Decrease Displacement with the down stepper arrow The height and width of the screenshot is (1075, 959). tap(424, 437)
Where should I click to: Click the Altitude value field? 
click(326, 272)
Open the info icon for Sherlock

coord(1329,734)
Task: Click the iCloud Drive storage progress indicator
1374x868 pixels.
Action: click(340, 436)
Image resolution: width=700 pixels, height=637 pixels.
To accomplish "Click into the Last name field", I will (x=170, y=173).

· · · ·

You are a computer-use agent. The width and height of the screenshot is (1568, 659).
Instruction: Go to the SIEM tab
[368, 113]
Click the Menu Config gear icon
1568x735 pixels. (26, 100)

· · · ·

What to do: Please copy every line of the data that carries the string "width".

Task response:
Decrease Displacement with the down stepper arrow The height and width of the screenshot is (1075, 959). tap(424, 437)
Image resolution: width=700 pixels, height=637 pixels.
You are a computer-use agent. The width and height of the screenshot is (1568, 659).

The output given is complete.